Moment problems in an infinite number of variables (Q2790329)

The authors investigate the \(K\)-moment problem in an infinite number of variables. Specifically, setting \(\mathbb{R}^\infty= \bigtimes_{d=1}^\infty\mathbb{R}\), giving a closed set \(K\subset\mathbb{R}^\infty\) and a map \(s:S_*\mapsto\mathbb{R}\), where \(S_*\) denotes the set of infinite tuples consisting of nonnegative integers with nonnull entries only for a finite number of indices, necessary and sufficient conditions are looked for, to insure the existence and the uniqueness of a (positive) measure \(\sigma\) on \(\mathbb{R}^\infty\), with support in \(K\), such that \(s(n)=\int_{\mathbb{R}^\infty} x^nd\sigma(x)\), \(n\in S_*\).

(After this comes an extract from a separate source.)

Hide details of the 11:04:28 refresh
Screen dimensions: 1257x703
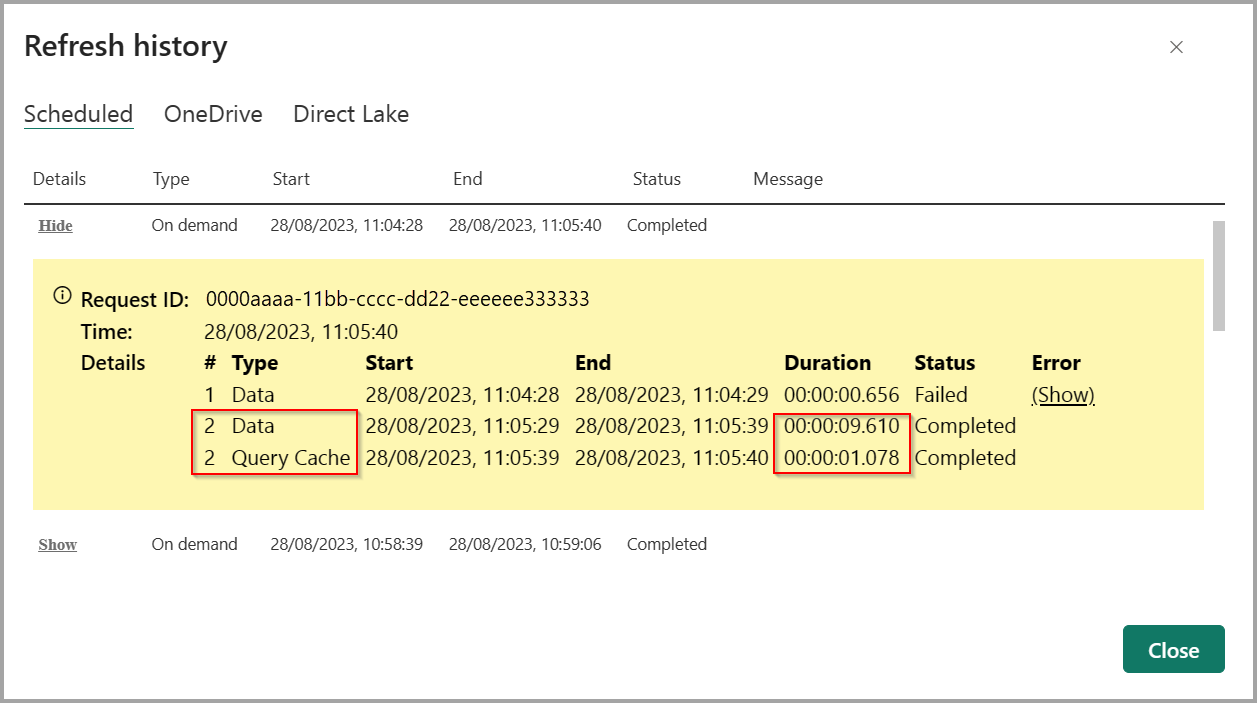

The existence of such a \(\sigma\) is insured by an exension of the classical Haviland theorem, yielding the positivity of the corresponding Riesz functional, via the positivity of the restrictions of polynomials to the set \(K\). Using an analogue of \textit{K. Schmüdgen}'s theorem [Math. Nachr. 88, 385--390 (1979; Zbl 0424.46041)], the authors also obtain a sufficient condition for the uniqueness of the measure \(\sigma\). An application for stochastic processes is obtained, too.